Figure 8. Gear transmission error

The distribution of normal force on the tooth surface reflects the bias load of the gear system. When designing a pair of gears, the tooth width of the small gear is usually 5mm-10mm wider than that of the large gear. Therefore, during heavy load meshing, the tooth surface of the small gear will undergo slight deformation after being squeezed, and the middle part along the tooth width direction will be inward concave, as shown in Figure 9.

Figure 9. Microscopic deformation of the tooth surface

When the gear is not modified, the distribution of normal force is shown in Figure 10 (a). The color depth in the unrefined normal stress distribution diagram shows that the maximum value of normal stress on the tooth surface is distributed at both ends of the gear tooth surface. After the flank line crowning, this edge contact problem can be effectively solved. The normal force distribution on the tooth surface after the modification is shown in Figure 10 (b), the normal force distribution on the tooth surface is more uniform and the meshing area is located in the middle of the tooth surface. From the normal force curve before and after the modification in Figure 11, it can be seen that compared with the normal force curve on the tooth surface before the modification, the gear system after the modification has a smoother overall normal force on the tooth surface during the transmission process, with fewer abrupt changes, indicating a decrease in the meshing impact of the gear.

Figure 10. Normal force distribution diagram of the gear tooth surface

Figure 11. Normal force curve of tooth flank

The change in transmission acceleration can reflect the vibration and meshing impact of the gear system. The irregular change in transmission acceleration of the gear system has a significant impact on the stability, vibration, and noise of the gear transmission. The transmission acceleration of gears without modification and after modification is shown in Figure 12. From the figure, it can be seen that during the process of rotating one tooth, the transmission acceleration of gears without modification has two major sudden changes, with peaks of 75mm/s² and 90mm/s², respectively. However, when the modified gears rotate at the same angle, although there are also two major sudden changes in transmission acceleration, the peak values are both 38mm/s². Therefore, the primary gear transmission system used in this section showed an average decrease of 52.5% in peak transmission acceleration after gear tooth modification, which plays an important role in improving the transmission stability of the gear system, reducing impact load, and increasing the service life of the gears.

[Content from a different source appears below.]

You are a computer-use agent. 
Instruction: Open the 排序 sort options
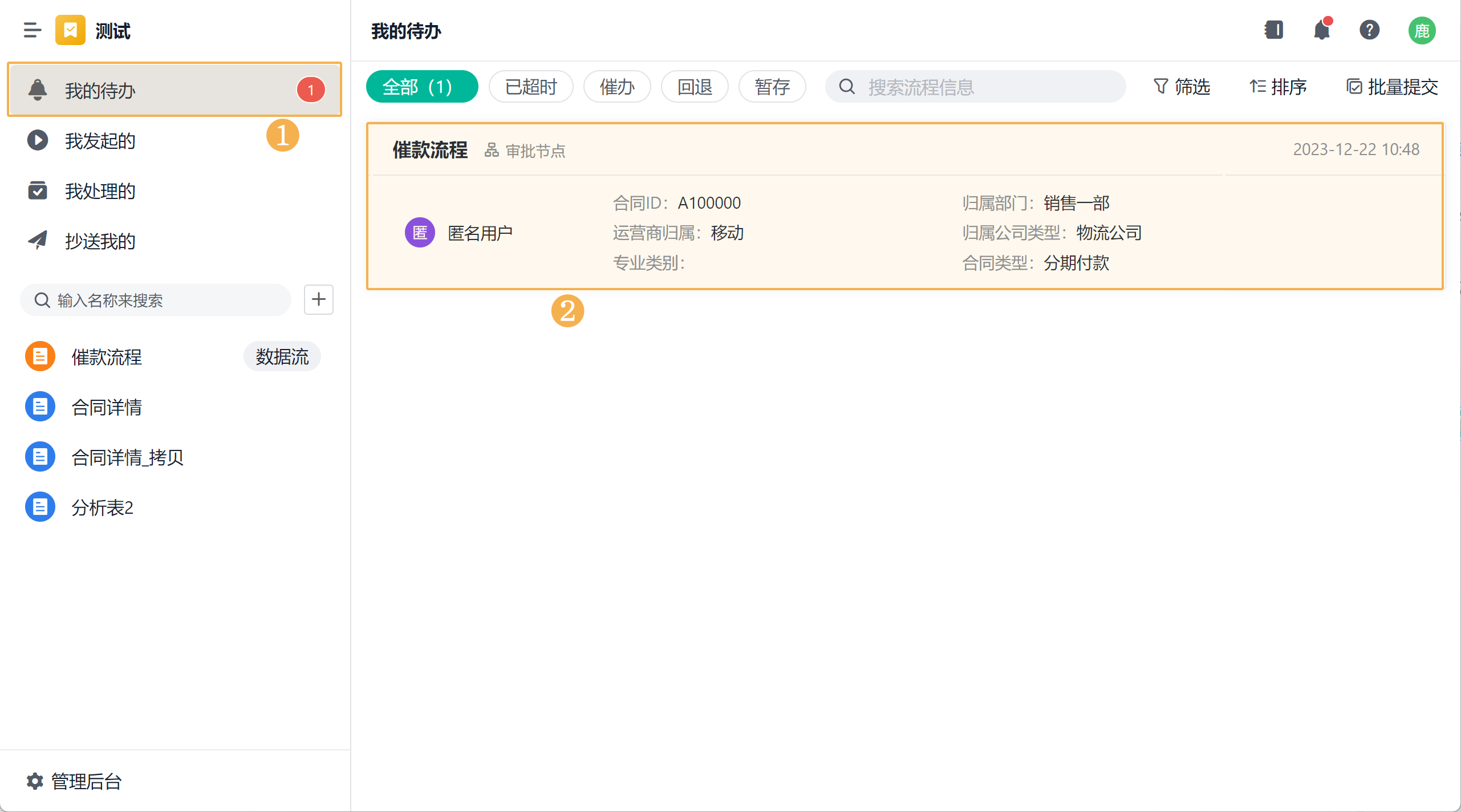(1277, 87)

Figure 12. Transmission acceleration

5. Conclusions

(1) Under load, the shaft undergoes bending deformation. When considering the stiffness of the bearing, the shaft undergoes translation in both the x and z directions. As the stiffness of the bearing decreases, the amount of translation slowly increases. Therefore, both the shaft and bearings will generate displacement excitation, which will affect the transmission stability of the gear system.

(2) The combination of gear tooth modification under various displacement excitations has a significant effect on improving the transmission error and acceleration of gears. When the modified gears are transmitted, the number of sudden changes in transmission error decreases, the peak to peak value of transmission error in the gear system decreases by 44%, and the average peak value of transmission acceleration decreases by 52.5%.

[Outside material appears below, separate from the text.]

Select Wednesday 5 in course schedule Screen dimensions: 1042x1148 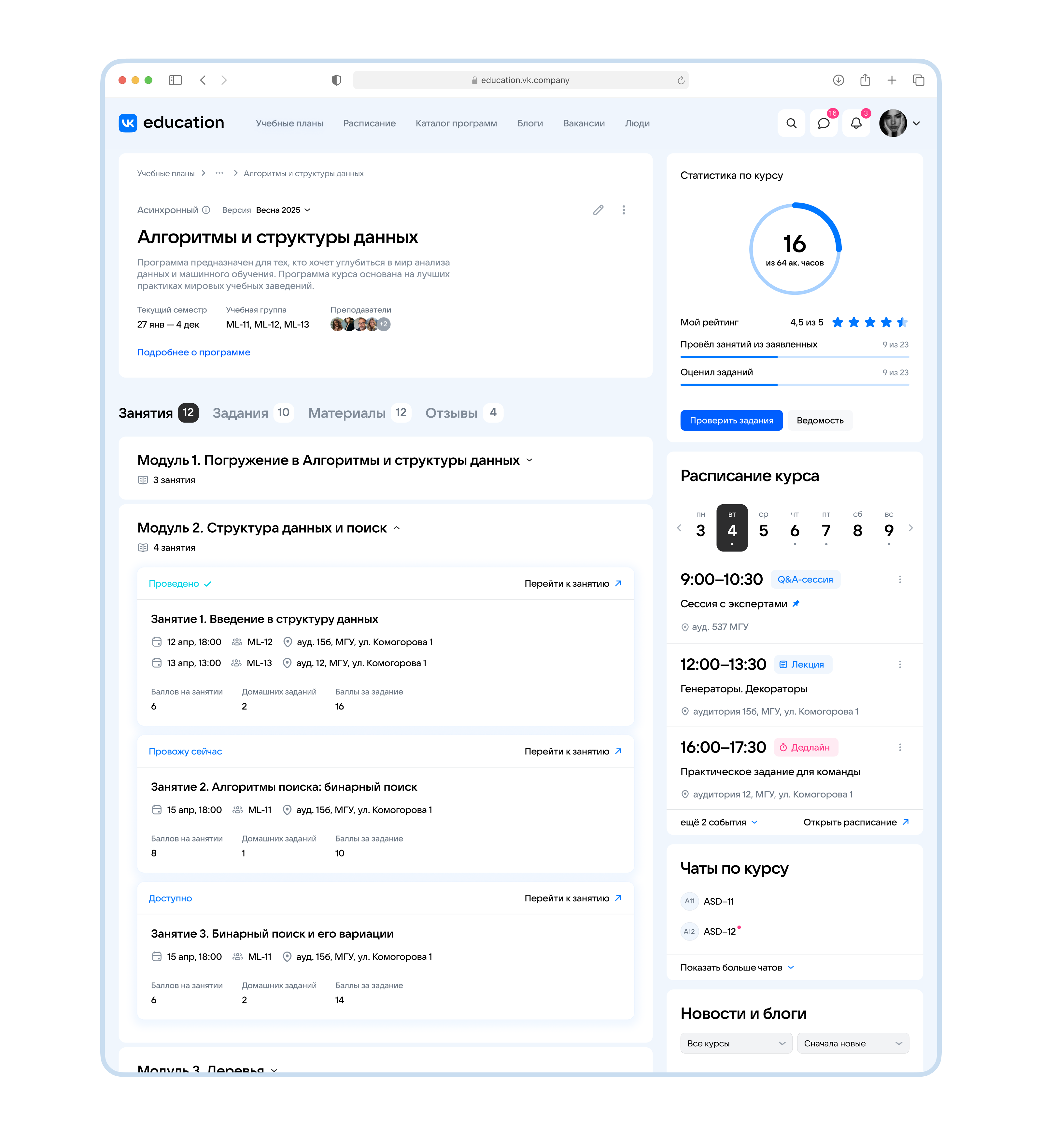[x=763, y=527]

(3) Compared with the normal force curve on the tooth surface before the modification, the gear system after the modification has a smoother overall normal force on the tooth surface during the transmission process, with fewer abrupt changes. The distribution of normal force on the tooth surface after the modification is more uniform, indicating that the meshing impact of the gear is reduced and the service life of the system is extended.

ACKNOWLEDGMENTS

This project is supported by Henan Provincial Science and Technology Project (NO. 222102210210).